Featured Post

My Expedition Vehicle & Trailer

Saturday, July 30, 2011

Hike To Chumash Pictographs

Before the Spanish established the California missions in the 1700's, the Chumash tribe numbered in the tens of thousands. They inhabited a large area roughly from Malibu to Palos Verdes and far inland. In each tribal village was a shaman/astrologer. They often used caves in the hills and mountains for religious ceremonies and decorated the caves with pictographs of human and animal figures.

A friend and I had planned to embark on a long day hike (15+ miles round trip) to a cave in the Los Padres National Forest. The cave is not marked on any maps and any obvious trail signs and markers have been removed by the USFS. Good internet research can help a bit but apparently a wrong turn in a number of places can cause you to miss the cave's location.

We had hoped for an early start and were a number of miles into a dirt road when we found a locked gate. A sign proclaimed that road damage was the cause. We wished that we had out bikes because we could have ridden into the trail head but to hike the addtional distance would have been too much.

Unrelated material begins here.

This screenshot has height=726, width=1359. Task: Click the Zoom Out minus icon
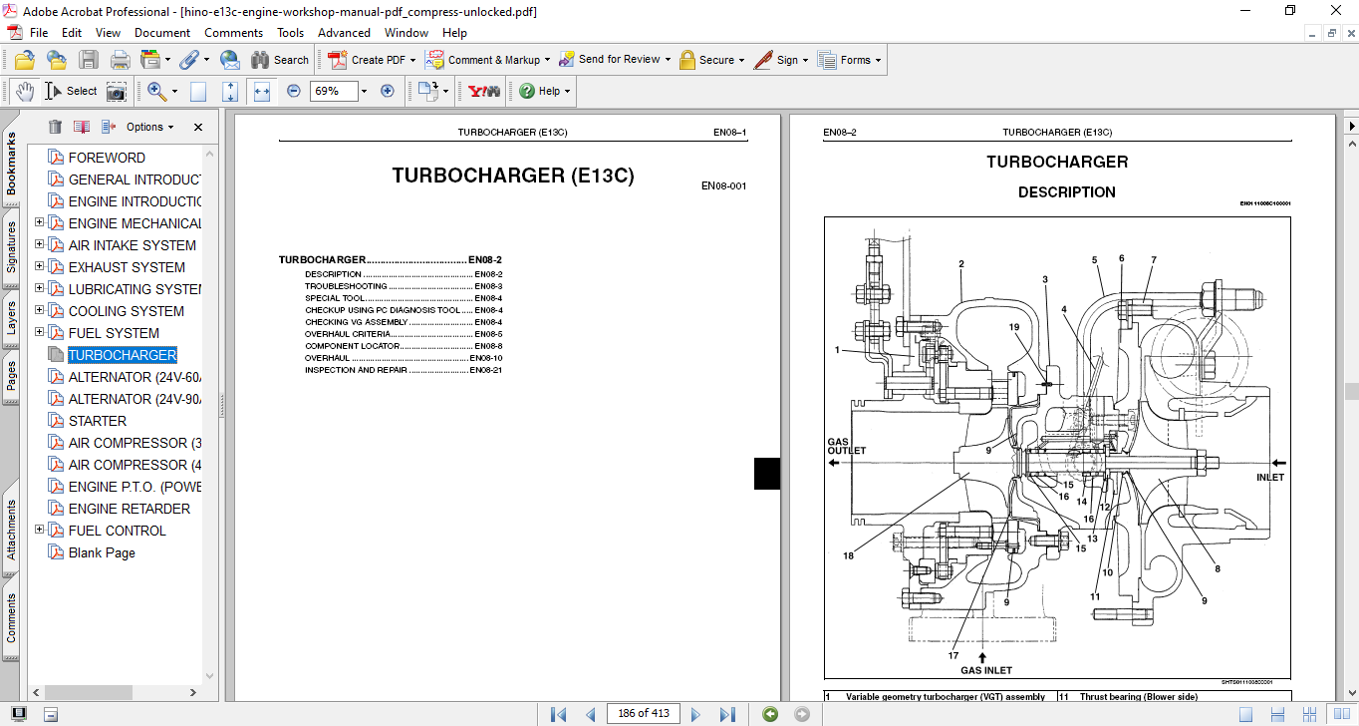293,91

After much discussion the decision was made to try to locate another Chumash site but it would involve some route finding over little used trails and even less solid information on the actual location. A perfect challenge!

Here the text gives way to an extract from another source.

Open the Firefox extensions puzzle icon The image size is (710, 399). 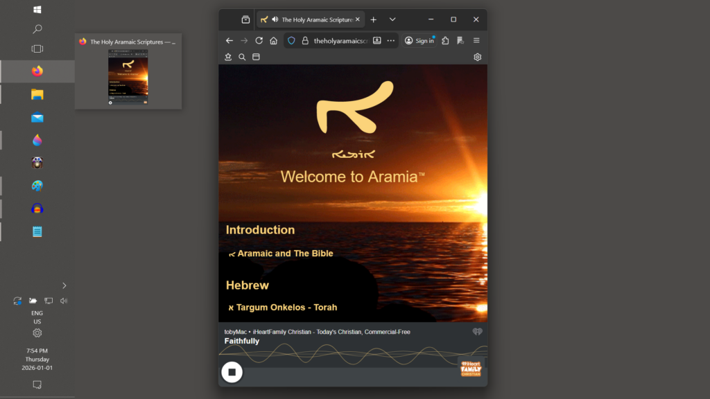click(x=445, y=41)
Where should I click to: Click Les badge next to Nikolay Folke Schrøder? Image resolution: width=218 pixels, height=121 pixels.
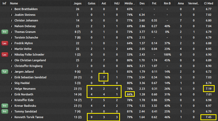click(4, 55)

We loaded up and turned around, driving out on the long dirt road, back to the highway and then the freeway to a different trail head.

Here is Alan at the starting point

An interesting plant called the
Snow plant (A. Sarcodes sanguinea), found during the early summer in the Sierra Nevada mountains of California. They are monotropes.

Alan reancting what a bear had done to this tree

Bear scat

An old jeep trail

Illegal pot farm irrigation system's pipes that tapped a spring. In a conversation with a solitary hiker that we met, he described another possible location to us.

These lizards are so cool!

We found the site!!

Alan wishes he had cell coverage

 The detective work and routefinding were well worth the effort!

Thanks for following along on this hike!